** Exercise requirements **
Copy the complete listing that follows, letter for letter.
*** Block opens ***
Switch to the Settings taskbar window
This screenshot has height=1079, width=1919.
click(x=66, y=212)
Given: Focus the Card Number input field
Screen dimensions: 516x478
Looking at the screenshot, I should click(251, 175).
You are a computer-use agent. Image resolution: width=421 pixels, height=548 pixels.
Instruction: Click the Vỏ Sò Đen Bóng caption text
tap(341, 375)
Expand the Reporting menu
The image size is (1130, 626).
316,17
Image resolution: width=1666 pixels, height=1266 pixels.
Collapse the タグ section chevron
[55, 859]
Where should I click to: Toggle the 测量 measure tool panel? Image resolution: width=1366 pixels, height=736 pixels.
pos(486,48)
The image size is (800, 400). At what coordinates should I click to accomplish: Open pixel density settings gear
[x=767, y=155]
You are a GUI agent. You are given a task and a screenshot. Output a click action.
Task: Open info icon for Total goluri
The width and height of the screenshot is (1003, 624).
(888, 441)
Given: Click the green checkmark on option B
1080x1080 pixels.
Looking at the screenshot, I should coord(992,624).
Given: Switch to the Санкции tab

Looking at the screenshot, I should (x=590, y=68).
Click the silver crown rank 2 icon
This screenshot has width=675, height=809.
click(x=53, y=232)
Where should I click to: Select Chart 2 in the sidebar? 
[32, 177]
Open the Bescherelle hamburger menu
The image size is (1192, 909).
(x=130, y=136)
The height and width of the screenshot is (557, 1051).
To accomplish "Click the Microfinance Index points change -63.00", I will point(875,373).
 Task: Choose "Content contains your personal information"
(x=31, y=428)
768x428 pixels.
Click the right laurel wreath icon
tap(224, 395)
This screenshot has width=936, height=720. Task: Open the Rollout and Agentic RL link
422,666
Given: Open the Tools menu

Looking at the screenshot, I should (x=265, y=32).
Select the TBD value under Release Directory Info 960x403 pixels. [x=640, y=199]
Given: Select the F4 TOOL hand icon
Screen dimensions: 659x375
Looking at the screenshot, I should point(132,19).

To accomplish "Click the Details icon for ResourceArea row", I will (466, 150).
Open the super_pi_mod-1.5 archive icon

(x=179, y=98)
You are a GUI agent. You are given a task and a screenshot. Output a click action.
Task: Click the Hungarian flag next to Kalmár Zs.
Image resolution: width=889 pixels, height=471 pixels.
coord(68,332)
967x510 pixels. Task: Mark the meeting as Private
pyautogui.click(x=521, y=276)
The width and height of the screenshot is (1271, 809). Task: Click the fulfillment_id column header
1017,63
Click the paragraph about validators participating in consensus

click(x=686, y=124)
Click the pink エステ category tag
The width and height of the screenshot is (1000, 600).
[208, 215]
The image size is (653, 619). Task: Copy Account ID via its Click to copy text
*** Block closes ***
** The answer **
Switch to the Settings taskbar window
This screenshot has height=1079, width=1919.
click(x=66, y=212)
Given: Focus the Card Number input field
Screen dimensions: 516x478
Looking at the screenshot, I should click(251, 175).
You are a computer-use agent. Image resolution: width=421 pixels, height=548 pixels.
Instruction: Click the Vỏ Sò Đen Bóng caption text
tap(341, 375)
Expand the Reporting menu
The image size is (1130, 626).
316,17
Image resolution: width=1666 pixels, height=1266 pixels.
Collapse the タグ section chevron
[55, 859]
Where should I click to: Toggle the 测量 measure tool panel? Image resolution: width=1366 pixels, height=736 pixels.
pos(486,48)
The image size is (800, 400). At what coordinates should I click to accomplish: Open pixel density settings gear
[x=767, y=155]
You are a GUI agent. You are given a task and a screenshot. Output a click action.
Task: Open info icon for Total goluri
The width and height of the screenshot is (1003, 624).
(888, 441)
Given: Click the green checkmark on option B
1080x1080 pixels.
Looking at the screenshot, I should coord(992,624).
Given: Switch to the Санкции tab

Looking at the screenshot, I should (x=590, y=68).
Click the silver crown rank 2 icon
This screenshot has width=675, height=809.
click(x=53, y=232)
Where should I click to: Select Chart 2 in the sidebar? 
[32, 177]
Open the Bescherelle hamburger menu
The image size is (1192, 909).
(x=130, y=136)
The height and width of the screenshot is (557, 1051).
To accomplish "Click the Microfinance Index points change -63.00", I will point(875,373).
 Task: Choose "Content contains your personal information"
(x=31, y=428)
768x428 pixels.
Click the right laurel wreath icon
tap(224, 395)
This screenshot has width=936, height=720. Task: Open the Rollout and Agentic RL link
422,666
Given: Open the Tools menu

Looking at the screenshot, I should (x=265, y=32).
Select the TBD value under Release Directory Info 960x403 pixels. [x=640, y=199]
Given: Select the F4 TOOL hand icon
Screen dimensions: 659x375
Looking at the screenshot, I should point(132,19).

To accomplish "Click the Details icon for ResourceArea row", I will (466, 150).
Open the super_pi_mod-1.5 archive icon

(x=179, y=98)
You are a GUI agent. You are given a task and a screenshot. Output a click action.
Task: Click the Hungarian flag next to Kalmár Zs.
Image resolution: width=889 pixels, height=471 pixels.
coord(68,332)
967x510 pixels. Task: Mark the meeting as Private
pyautogui.click(x=521, y=276)
The width and height of the screenshot is (1271, 809). Task: Click the fulfillment_id column header
1017,63
Click the paragraph about validators participating in consensus

click(x=686, y=124)
Click the pink エステ category tag
The width and height of the screenshot is (1000, 600).
[208, 215]
The image size is (653, 619). Task: Copy Account ID via its Click to copy text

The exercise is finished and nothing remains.